Ice Skating The ISU Judging System (aka Code of Points or the International Judging System) is the scoring system used to judge the figure skating disciplines of men's and ladies' singles, pair skating, ice dancing, etc.

The system was designed and implemented - since 2004 - by the International Skating Union (ISU), the sport's governing body, and is used in all international ISU competitions. It was created in response to the 2002 Salt Lake City Olympics' figure skating scandal in an attempt to make the judging more objective and less vulnerable to abuse. (source: Wikipedia)

One comment on the WDSF Judging System 2.0 makes reference to the ISU system by describing it as follows.
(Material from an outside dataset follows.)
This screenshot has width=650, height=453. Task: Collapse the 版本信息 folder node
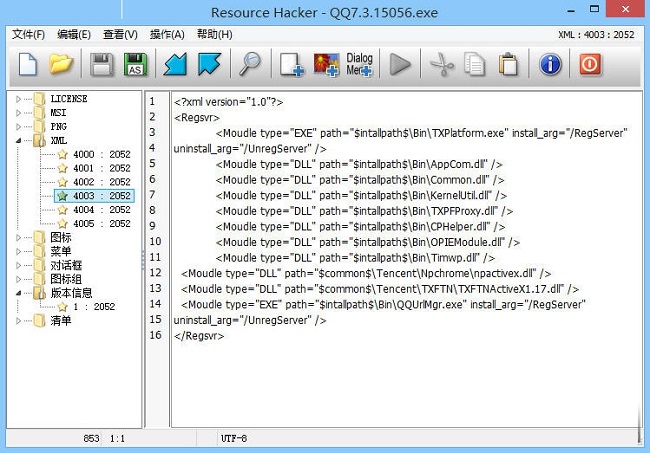(x=17, y=293)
Lots of numbers that make no sense until one gets the printed protocols, that alienate casual fans and take forever to appear on screen.

The same comment also questions whether the ISU system ultimately brought the desired changes to the judging of figure skating.

No, it hasn't improved judging transparency, pre-judging, feedback, or made the final results any more user-friendly for skating. It has only made all programmes tend to look alike to rack up points - because clean but simple moves don't get rewarded. 

Achieving perfection is an evolutionary process. That applies as much to skating (dancing) as it does to designing fair and transparent systems for the evaluation of an artistic and sporting performance. The Judging System 2.0 should exemplify such a process as much as daringly new and difficult moves shown in a skater's routine. Clean and simple is okay. Difficult while still clean should be better - at least in sports. 

WDSF has used its "New Judging System" since 2009 in GrandSlam finals. The five Component Scores  and the totals were not only posted within 10 seconds after the end of each dance, they also seemed to make sense to experts as well as casual fans (click here). And the Judging System 2.0 only seeks to improve on that further.